- YOUR OBJECTIVE:
Reproduce the listing below, changing each occurrence of "Screen dimensions" to "Display size" and leaving everything else unchanged.

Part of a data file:
○ ○ ○ ○
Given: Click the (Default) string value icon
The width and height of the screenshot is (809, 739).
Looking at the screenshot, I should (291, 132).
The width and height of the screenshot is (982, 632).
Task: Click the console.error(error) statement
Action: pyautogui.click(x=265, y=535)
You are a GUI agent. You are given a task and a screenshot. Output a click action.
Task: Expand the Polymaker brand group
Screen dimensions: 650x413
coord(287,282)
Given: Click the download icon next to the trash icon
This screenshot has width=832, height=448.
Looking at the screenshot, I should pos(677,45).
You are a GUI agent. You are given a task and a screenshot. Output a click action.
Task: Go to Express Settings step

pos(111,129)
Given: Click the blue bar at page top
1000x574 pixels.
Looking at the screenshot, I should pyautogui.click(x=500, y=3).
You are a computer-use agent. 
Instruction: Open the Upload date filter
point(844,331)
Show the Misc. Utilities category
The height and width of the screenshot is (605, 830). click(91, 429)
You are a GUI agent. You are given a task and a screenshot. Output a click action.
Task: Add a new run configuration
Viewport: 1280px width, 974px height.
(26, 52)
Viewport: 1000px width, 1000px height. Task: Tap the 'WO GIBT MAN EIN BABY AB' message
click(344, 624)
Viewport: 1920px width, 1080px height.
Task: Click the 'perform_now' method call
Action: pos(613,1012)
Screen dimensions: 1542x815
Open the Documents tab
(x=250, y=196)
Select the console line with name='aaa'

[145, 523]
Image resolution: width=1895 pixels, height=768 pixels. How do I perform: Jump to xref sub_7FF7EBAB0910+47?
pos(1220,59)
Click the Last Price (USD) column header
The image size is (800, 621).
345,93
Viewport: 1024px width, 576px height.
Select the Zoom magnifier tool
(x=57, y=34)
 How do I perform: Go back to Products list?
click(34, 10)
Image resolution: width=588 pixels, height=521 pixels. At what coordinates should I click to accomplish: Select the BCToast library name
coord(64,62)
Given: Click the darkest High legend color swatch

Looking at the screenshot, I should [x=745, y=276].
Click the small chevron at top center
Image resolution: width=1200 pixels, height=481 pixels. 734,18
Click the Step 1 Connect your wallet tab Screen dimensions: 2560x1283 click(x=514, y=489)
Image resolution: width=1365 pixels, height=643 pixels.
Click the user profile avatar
○ ○ ○ ○
- SOLUTION FOR THIS PROBLEM:
Given: Click the (Default) string value icon
The width and height of the screenshot is (809, 739).
Looking at the screenshot, I should (291, 132).
The width and height of the screenshot is (982, 632).
Task: Click the console.error(error) statement
Action: pyautogui.click(x=265, y=535)
You are a GUI agent. You are given a task and a screenshot. Output a click action.
Task: Expand the Polymaker brand group
Display size: 650x413
coord(287,282)
Given: Click the download icon next to the trash icon
This screenshot has width=832, height=448.
Looking at the screenshot, I should pos(677,45).
You are a GUI agent. You are given a task and a screenshot. Output a click action.
Task: Go to Express Settings step

pos(111,129)
Given: Click the blue bar at page top
1000x574 pixels.
Looking at the screenshot, I should pyautogui.click(x=500, y=3).
You are a computer-use agent. 
Instruction: Open the Upload date filter
point(844,331)
Show the Misc. Utilities category
The height and width of the screenshot is (605, 830). click(91, 429)
You are a GUI agent. You are given a task and a screenshot. Output a click action.
Task: Add a new run configuration
Viewport: 1280px width, 974px height.
(26, 52)
Viewport: 1000px width, 1000px height. Task: Tap the 'WO GIBT MAN EIN BABY AB' message
click(344, 624)
Viewport: 1920px width, 1080px height.
Task: Click the 'perform_now' method call
Action: pos(613,1012)
Display size: 1542x815
Open the Documents tab
(x=250, y=196)
Select the console line with name='aaa'

[145, 523]
Image resolution: width=1895 pixels, height=768 pixels. How do I perform: Jump to xref sub_7FF7EBAB0910+47?
pos(1220,59)
Click the Last Price (USD) column header
The image size is (800, 621).
345,93
Viewport: 1024px width, 576px height.
Select the Zoom magnifier tool
(x=57, y=34)
 How do I perform: Go back to Products list?
click(34, 10)
Image resolution: width=588 pixels, height=521 pixels. At what coordinates should I click to accomplish: Select the BCToast library name
coord(64,62)
Given: Click the darkest High legend color swatch

Looking at the screenshot, I should [x=745, y=276].
Click the small chevron at top center
Image resolution: width=1200 pixels, height=481 pixels. 734,18
Click the Step 1 Connect your wallet tab Display size: 2560x1283 click(x=514, y=489)
Image resolution: width=1365 pixels, height=643 pixels.
Click the user profile avatar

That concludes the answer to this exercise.